Ceci suffit pour indiquer que cette méthode ne servait qu’à trouver les katun ou indictions, ces chiffres commençant à se compter au second jour intercalaire. Si nous cherchons maintenant la course de ces jours par les chiffres signalés, ils se présenteront respectivement tous les dix ans, à commencer par le troisième de l’indiction et formant un ensemble de 130 ans; mais tout ceci est fort vague et n’a autre fondement que des conjectures.

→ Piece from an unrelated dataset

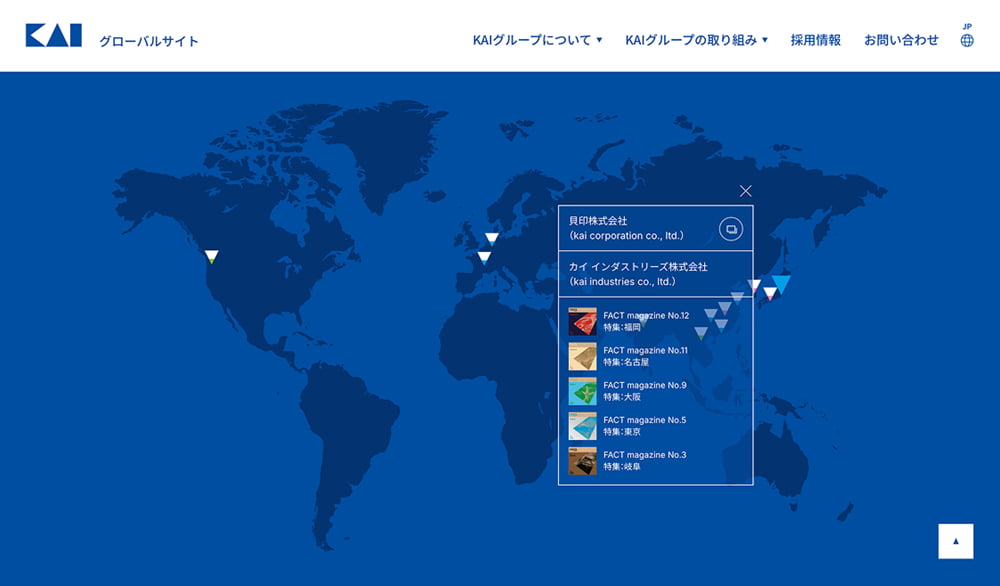
Task: Click the external link icon for kai corporation
Action: point(731,229)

Telle est la description abrégée de l’antique chronologie yucatèque, travail entrepris il y a quelques années, et que je dédiai à mon ami M. Stephens, qui l’imprima dans son ouvrage relatif aux ruines du Yucatan[34]. Mes amis, les éditeurs du Registro Yucateco, verront que si je n’ai pas eu le temps d’écrire quelque chose de neuf, j’ai secoué au moins la poussière de ce cahier, pour le cas où ils jugeraient opportun de lui donner place dans les colonnes de leur estimable revue[35].

NOTES

[1] Il serait difficile de décider la question de savoir si le chiffre 13 était sacré avant l’invention des combinaisons du calendrier, ou si ce furent ces combinaisons qui y donnèrent lieu. On sait, du reste, par le Manuscrit Cakchiquel, que le nombre treize est celui des premiers hommes qui furent créés sous le nom de Chay-Abah, pour la défense de Tullan, c’est-à-dire des treize premiers chefs de la noblesse guerrière, destinée à soutenir les dieux et le sacerdoce. (Voir la note au chapitre précédent de Lizana.) «La cause de cette prédilection, d’après Signenza, c’est que ce chiffre était le nombre des grands dieux.» (Clavigero, Hist. antig. de Mexico, tom. II, lib. VI.)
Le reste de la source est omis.